EXERCISE
Please list every line of the entries below that contains the word "what".

====== INPUT DATA ======

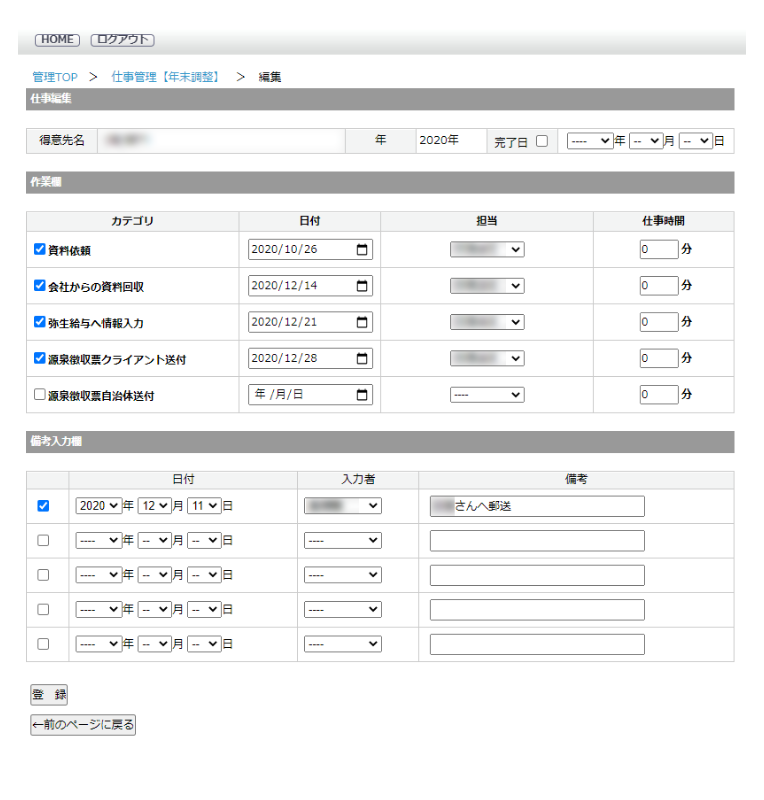Image resolution: width=764 pixels, height=800 pixels.
Task: Open 仕事管理【年末調整】 breadcrumb link
Action: point(165,76)
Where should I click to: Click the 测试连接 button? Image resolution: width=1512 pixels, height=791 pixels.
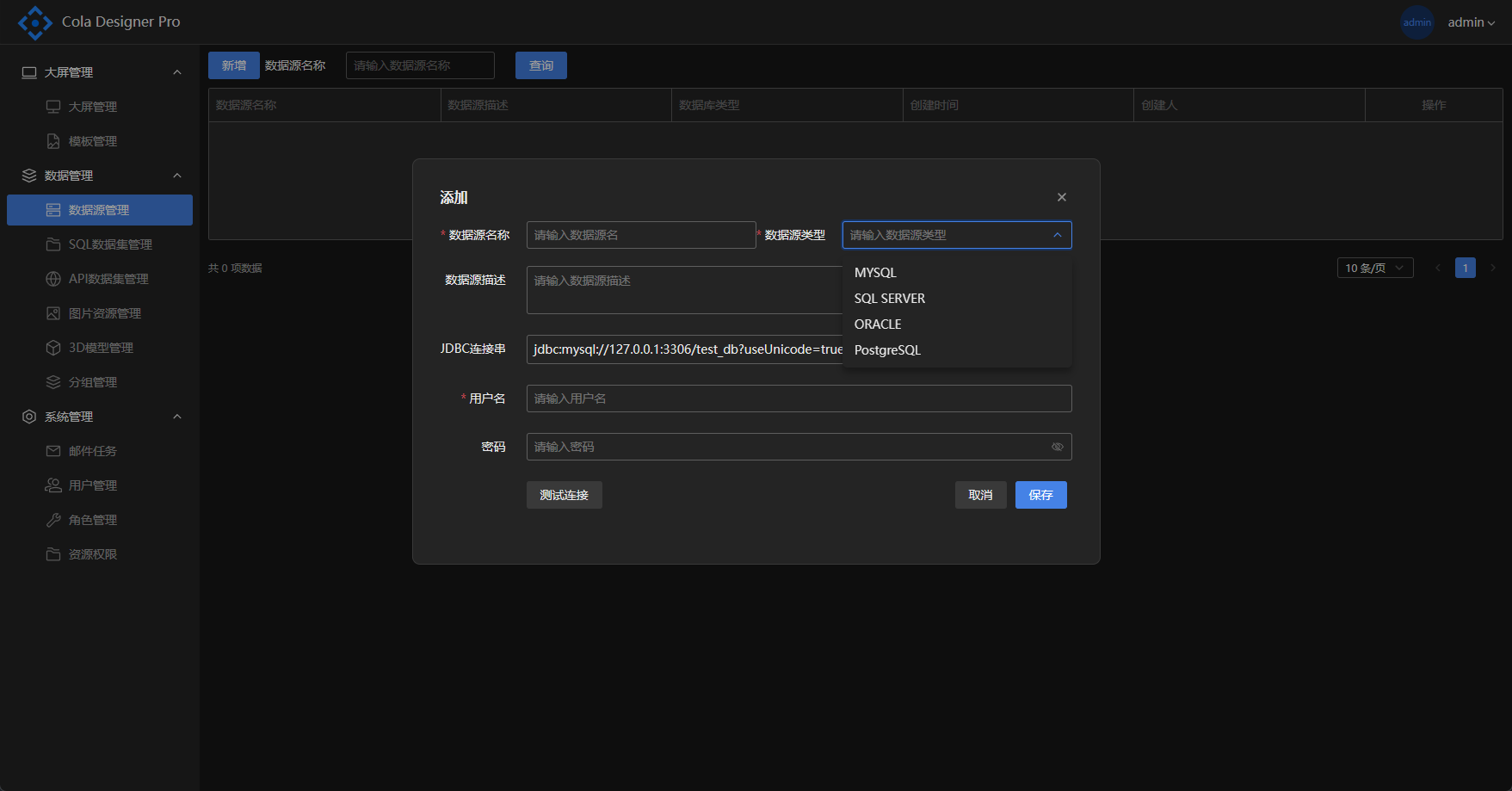564,495
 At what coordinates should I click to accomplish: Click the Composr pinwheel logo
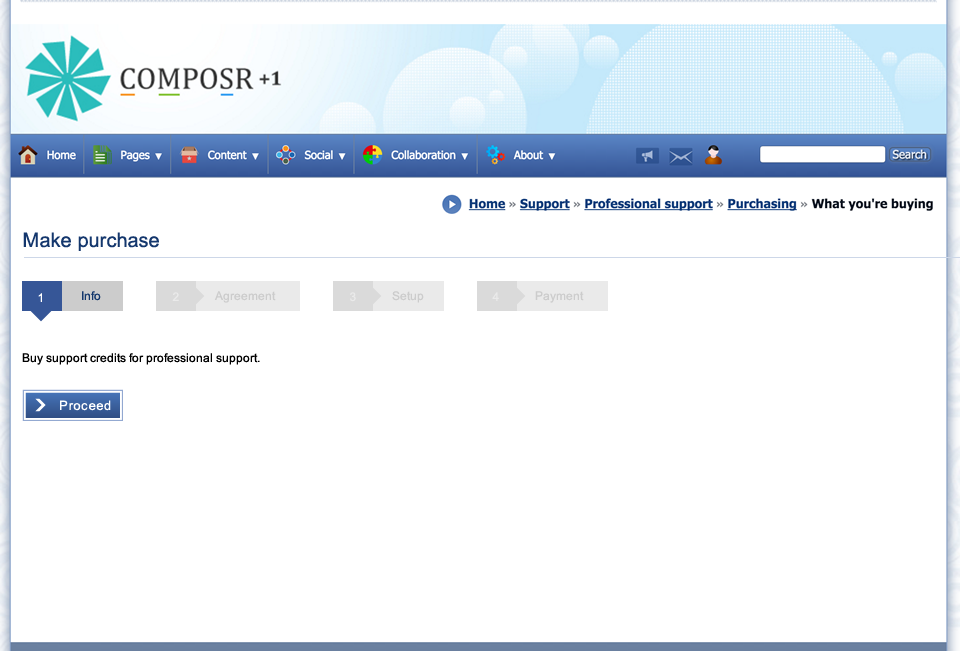pos(67,79)
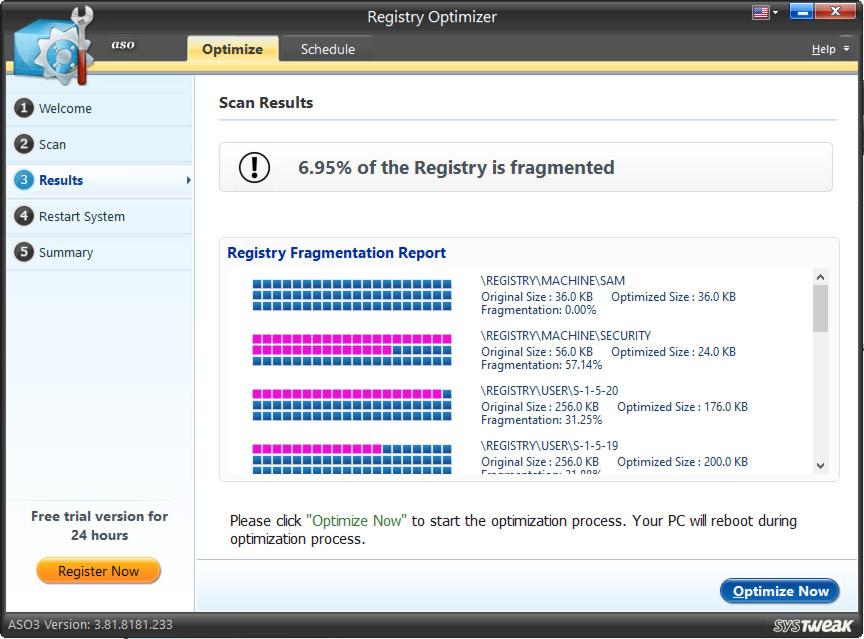The height and width of the screenshot is (639, 864).
Task: Open the Help link
Action: [x=824, y=48]
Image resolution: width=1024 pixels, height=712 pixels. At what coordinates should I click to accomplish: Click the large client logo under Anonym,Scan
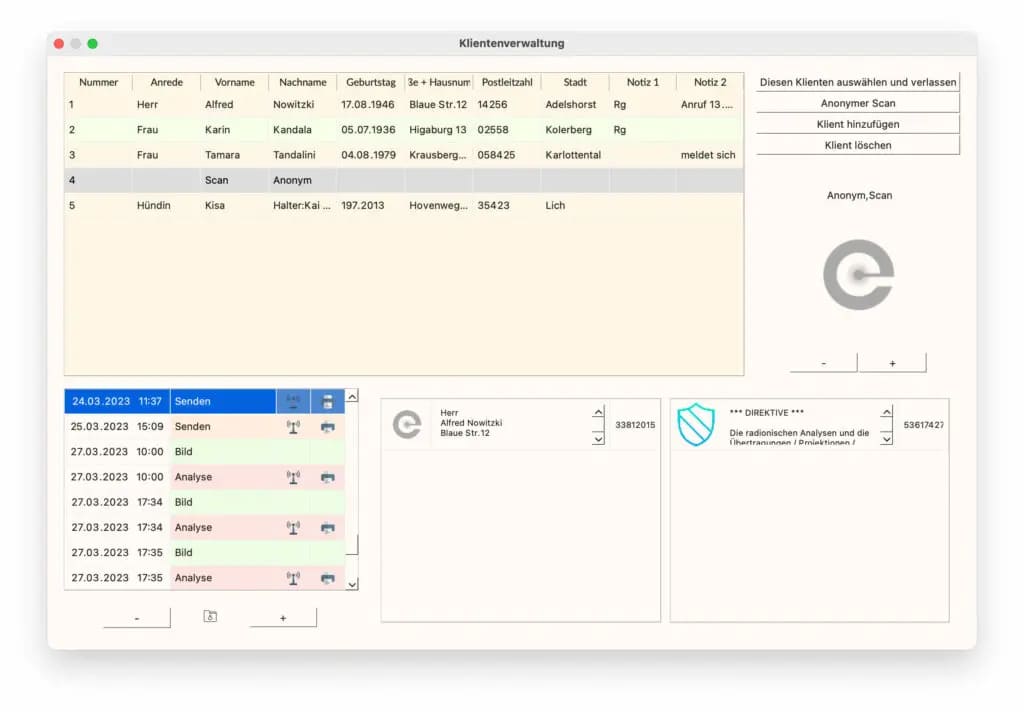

======

EXERCISE ANSWER
 At what coordinates should I click to accomplish: Click the Composr pinwheel logo
Image resolution: width=1024 pixels, height=712 pixels. At what coordinates should I click to accomplish: Click the large client logo under Anonym,Scan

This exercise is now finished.